Problem — Copy verbatim the lines between the one containing "This screenshot has width=769, height=374." and the one containing "Send Ctrl+Alt+Esc using", inclusive.

=-=-=-=-=

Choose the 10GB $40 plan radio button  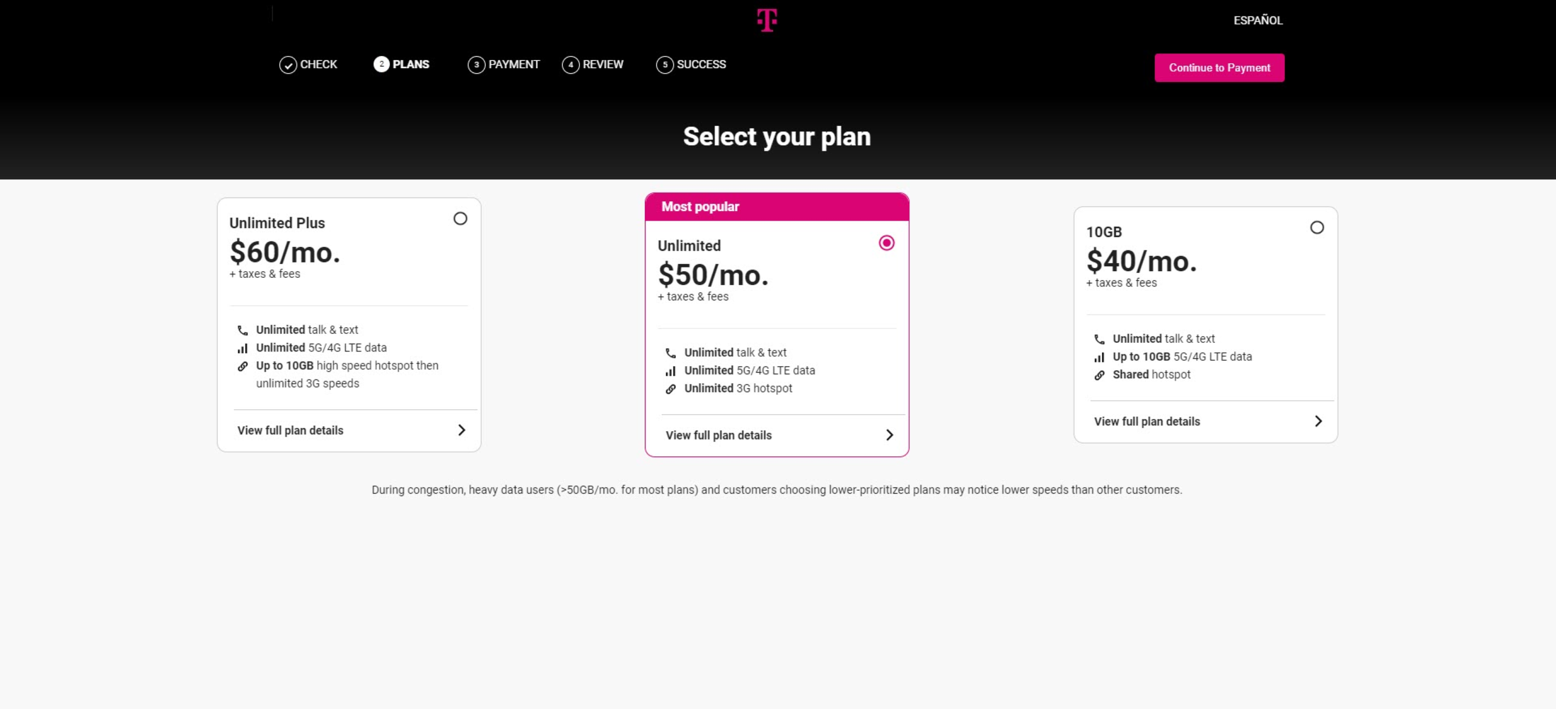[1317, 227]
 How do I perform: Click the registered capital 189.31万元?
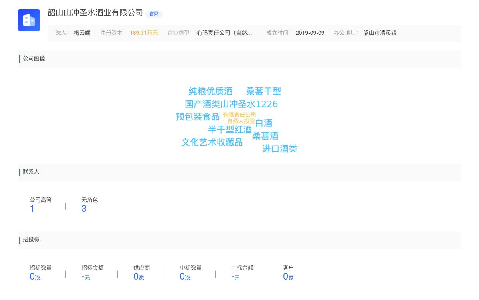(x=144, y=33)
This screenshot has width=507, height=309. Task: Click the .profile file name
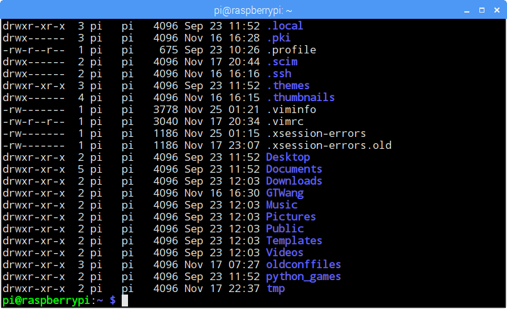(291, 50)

=-=-=-=-=

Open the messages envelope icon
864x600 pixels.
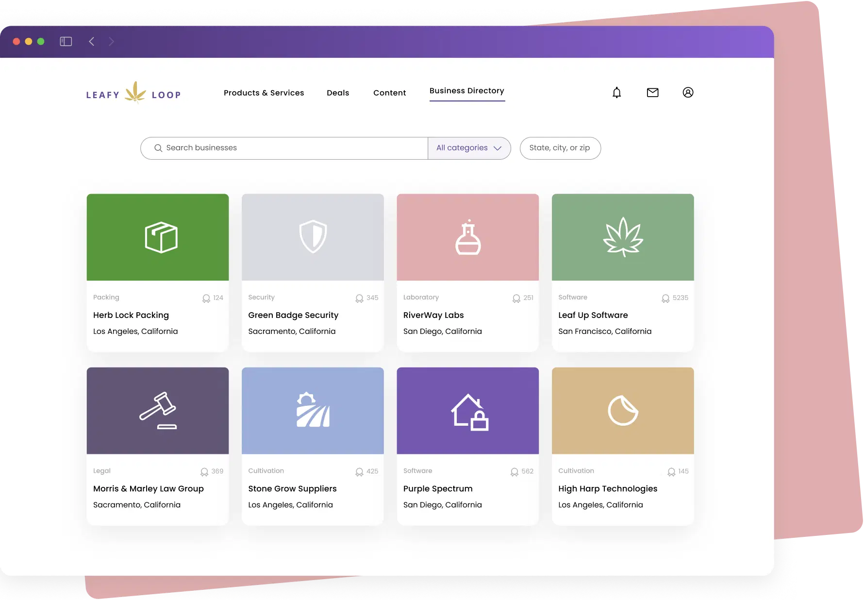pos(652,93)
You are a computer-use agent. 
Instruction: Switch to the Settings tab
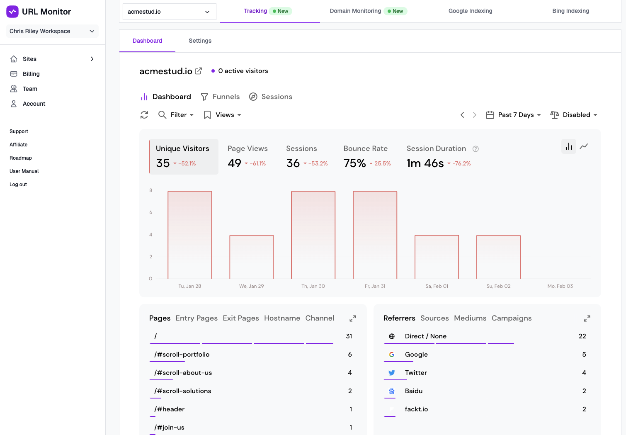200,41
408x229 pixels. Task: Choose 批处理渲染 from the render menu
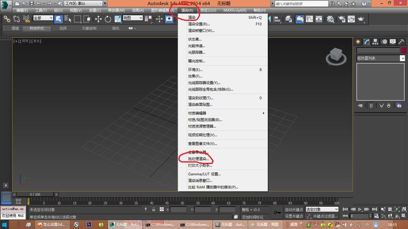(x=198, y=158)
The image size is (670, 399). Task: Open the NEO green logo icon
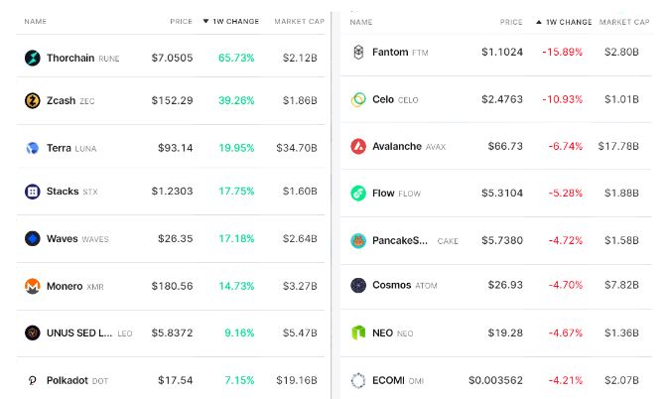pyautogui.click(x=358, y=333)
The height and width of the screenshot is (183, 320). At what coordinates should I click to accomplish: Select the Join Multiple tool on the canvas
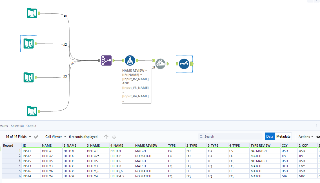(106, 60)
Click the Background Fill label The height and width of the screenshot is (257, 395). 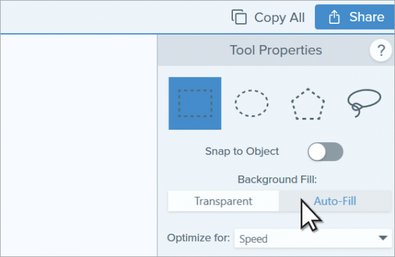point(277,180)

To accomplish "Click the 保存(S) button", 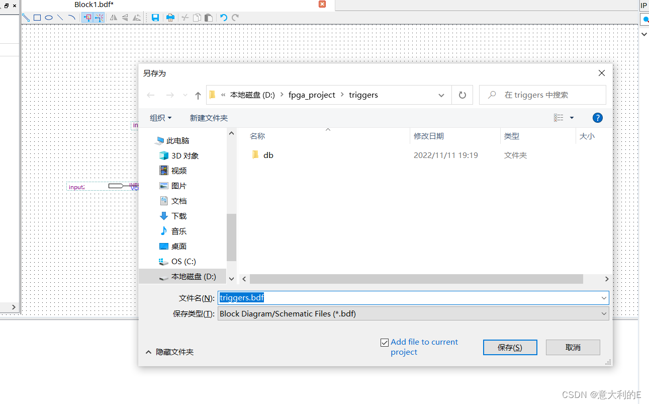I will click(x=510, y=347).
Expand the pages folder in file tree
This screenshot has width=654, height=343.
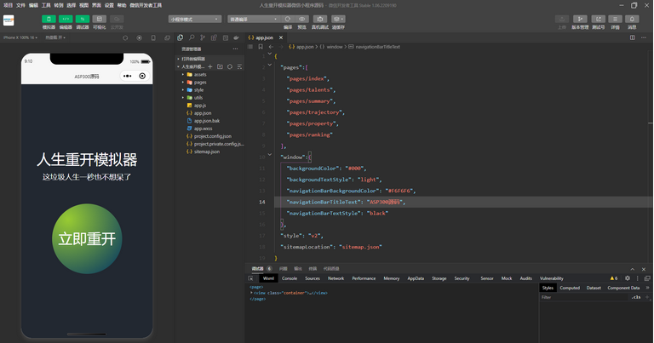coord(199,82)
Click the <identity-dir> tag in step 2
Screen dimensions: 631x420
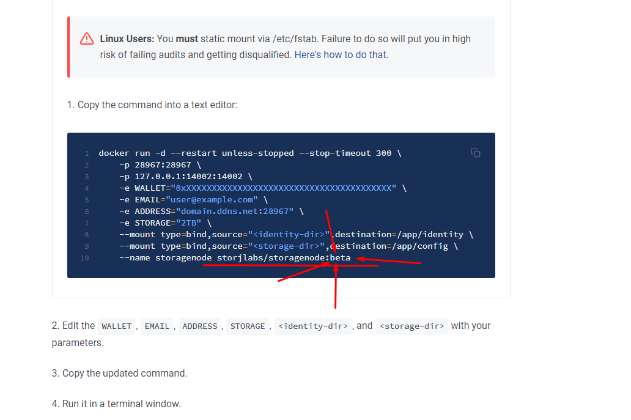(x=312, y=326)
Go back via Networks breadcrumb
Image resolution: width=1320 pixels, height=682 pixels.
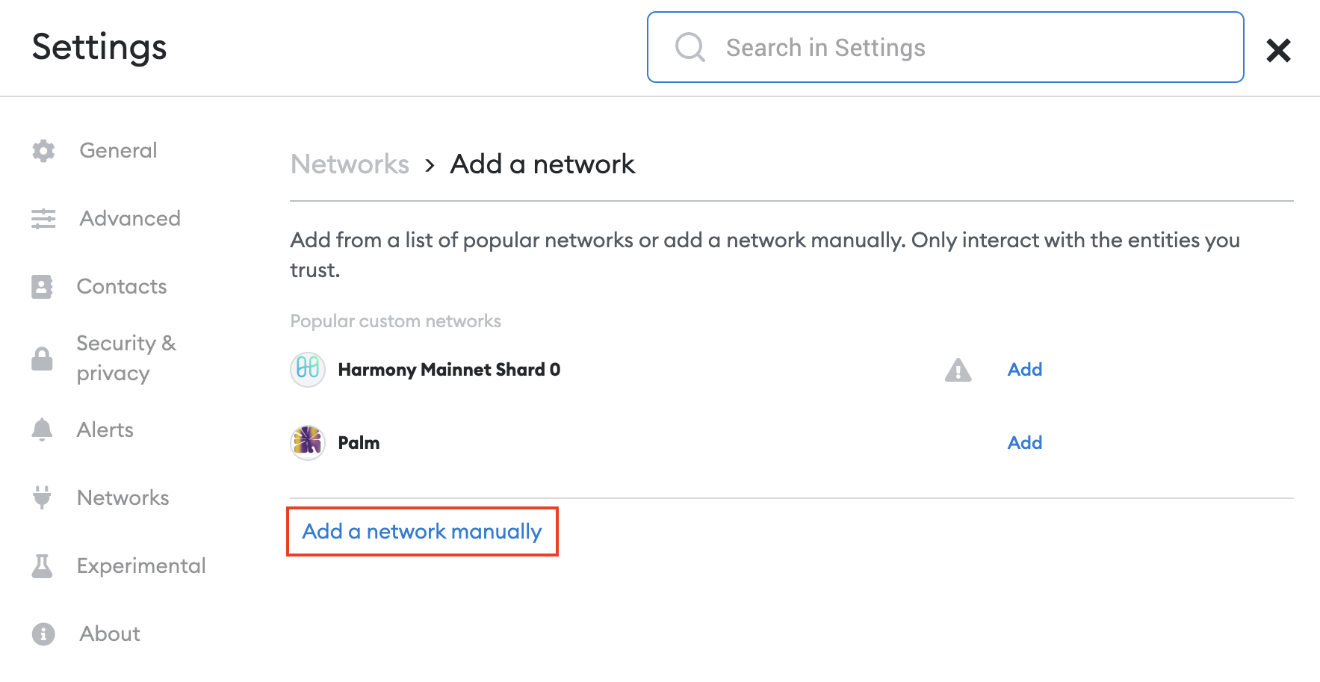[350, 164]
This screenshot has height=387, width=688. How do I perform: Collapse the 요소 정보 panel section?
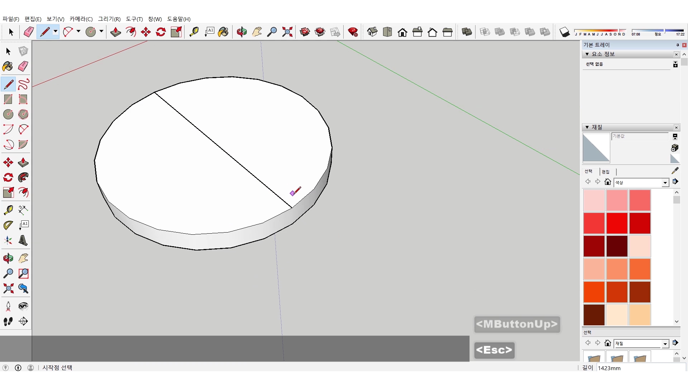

=-=-=-=-=

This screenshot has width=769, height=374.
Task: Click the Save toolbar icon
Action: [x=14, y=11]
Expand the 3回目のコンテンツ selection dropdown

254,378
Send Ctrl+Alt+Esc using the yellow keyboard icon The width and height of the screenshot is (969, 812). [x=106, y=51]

=-=-=-=-=

Finished task —
This screenshot has width=769, height=374.
Task: Click the Save toolbar icon
Action: [x=14, y=11]
Expand the 3回目のコンテンツ selection dropdown

254,378
Send Ctrl+Alt+Esc using the yellow keyboard icon The width and height of the screenshot is (969, 812). [x=106, y=51]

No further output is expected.